Posted in Articles, Brazil, Caribbean/Latin America, Identity Development/Psychology, Media Archive, Social Science, United States on 2017-09-20 21:25Z by Steven

Black, white or multicultural: constructing race in two countries

The University of Utah News
2017-09-18

New study compares how people in U.S. and Brazil determine someone’s race

A new study demonstrates the strong influence ancestry plays in Americans’ interpretation of whether someone is black, white or multiracial, highlighting differences in the way race is socially constructed in the U.S. compared to other parts of the world.

The three-phase study, led by Jacqueline M. Chen of the University of Utah and published in Social Psychological and Personality Science, compared how Brazilians and Americans assessed the race of another person. Brazilians were more likely to decide what race a person was based on his or her appearance, while Americans relied most heavily on parentage to make that determination.

“Our results speak to completely different definitions of what race is and whether ancestry or family background is even relevant to race,” said Chen, an assistant professor in the Department of Psychology at the University of Utah. “It is ingrained in Americans to think about race in terms of heritage. In the U.S., people ask about where your family is from as a way to ascertain your race. But in Brazil, people don’t focus on family history when determining someone’s race.”

Co-authors of the study are Maria Clara P. de Paula Cuoto of the Ayrton Senna Institute in São Paulo, Brazil (her involvement in the study is not related to her work at the institute); Airi M. Sacco of the Federal University of Pelotas, Pelatos, Brazil; and Yarrow Dunham of Yale University.

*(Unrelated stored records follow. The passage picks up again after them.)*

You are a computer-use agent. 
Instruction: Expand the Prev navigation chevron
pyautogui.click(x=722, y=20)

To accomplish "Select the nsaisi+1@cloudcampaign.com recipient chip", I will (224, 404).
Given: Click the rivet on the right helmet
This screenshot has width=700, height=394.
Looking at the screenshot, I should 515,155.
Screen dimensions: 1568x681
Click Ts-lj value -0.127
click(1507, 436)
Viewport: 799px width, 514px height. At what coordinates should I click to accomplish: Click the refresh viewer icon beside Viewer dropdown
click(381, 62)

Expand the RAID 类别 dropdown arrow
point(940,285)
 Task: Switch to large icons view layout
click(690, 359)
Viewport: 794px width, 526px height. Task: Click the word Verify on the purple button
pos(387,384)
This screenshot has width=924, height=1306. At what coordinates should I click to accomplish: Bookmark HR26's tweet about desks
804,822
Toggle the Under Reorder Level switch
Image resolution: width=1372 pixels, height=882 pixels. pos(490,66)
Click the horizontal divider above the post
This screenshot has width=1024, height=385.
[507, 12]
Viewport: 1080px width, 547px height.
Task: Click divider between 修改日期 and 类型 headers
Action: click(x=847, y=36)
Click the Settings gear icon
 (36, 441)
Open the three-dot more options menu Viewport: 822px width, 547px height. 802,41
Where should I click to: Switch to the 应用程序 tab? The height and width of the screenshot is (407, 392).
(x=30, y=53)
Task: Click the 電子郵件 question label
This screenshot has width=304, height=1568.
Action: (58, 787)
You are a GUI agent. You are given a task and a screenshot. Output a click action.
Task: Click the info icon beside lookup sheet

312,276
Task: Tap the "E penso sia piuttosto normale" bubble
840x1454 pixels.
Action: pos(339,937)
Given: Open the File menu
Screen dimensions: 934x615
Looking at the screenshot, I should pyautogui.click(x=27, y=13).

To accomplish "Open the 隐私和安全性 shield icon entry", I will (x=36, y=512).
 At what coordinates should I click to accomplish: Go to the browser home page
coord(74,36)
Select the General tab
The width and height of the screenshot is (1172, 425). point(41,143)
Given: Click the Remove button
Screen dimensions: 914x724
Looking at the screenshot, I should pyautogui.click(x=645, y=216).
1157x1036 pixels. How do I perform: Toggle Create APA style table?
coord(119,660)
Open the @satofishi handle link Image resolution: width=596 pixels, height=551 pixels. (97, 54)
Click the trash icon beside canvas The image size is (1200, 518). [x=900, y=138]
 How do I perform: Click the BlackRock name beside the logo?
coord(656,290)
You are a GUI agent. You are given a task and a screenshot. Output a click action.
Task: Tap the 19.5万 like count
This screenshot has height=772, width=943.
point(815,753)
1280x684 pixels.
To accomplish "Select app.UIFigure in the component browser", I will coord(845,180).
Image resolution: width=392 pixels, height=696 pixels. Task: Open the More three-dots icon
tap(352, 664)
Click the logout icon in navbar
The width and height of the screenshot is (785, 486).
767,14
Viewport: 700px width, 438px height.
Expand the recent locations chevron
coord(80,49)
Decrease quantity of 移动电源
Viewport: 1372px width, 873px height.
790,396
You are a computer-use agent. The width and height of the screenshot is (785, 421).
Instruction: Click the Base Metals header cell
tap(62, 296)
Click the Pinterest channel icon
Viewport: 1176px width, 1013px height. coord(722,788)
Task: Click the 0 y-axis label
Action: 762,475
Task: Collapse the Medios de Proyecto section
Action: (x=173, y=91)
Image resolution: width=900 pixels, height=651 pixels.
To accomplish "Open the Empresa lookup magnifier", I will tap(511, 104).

The researchers conducted three different experiments in the U.S. and Brazil to assess cultural differences in how participants determined race. Both countries have a history of European settlement, Native American displacement and African slavery, but have adopted different strategies and practices to address racial diversity, the researchers said.

The U.S. historically attempted to maintain racial hierarchy through formal rules that denied rights and resources to African Americans. Brazil encouraged interracial marriage as a way for individuals to move up the social hierarchy and to reduce the number of people who strongly self-identified as black…

Read the entire article here.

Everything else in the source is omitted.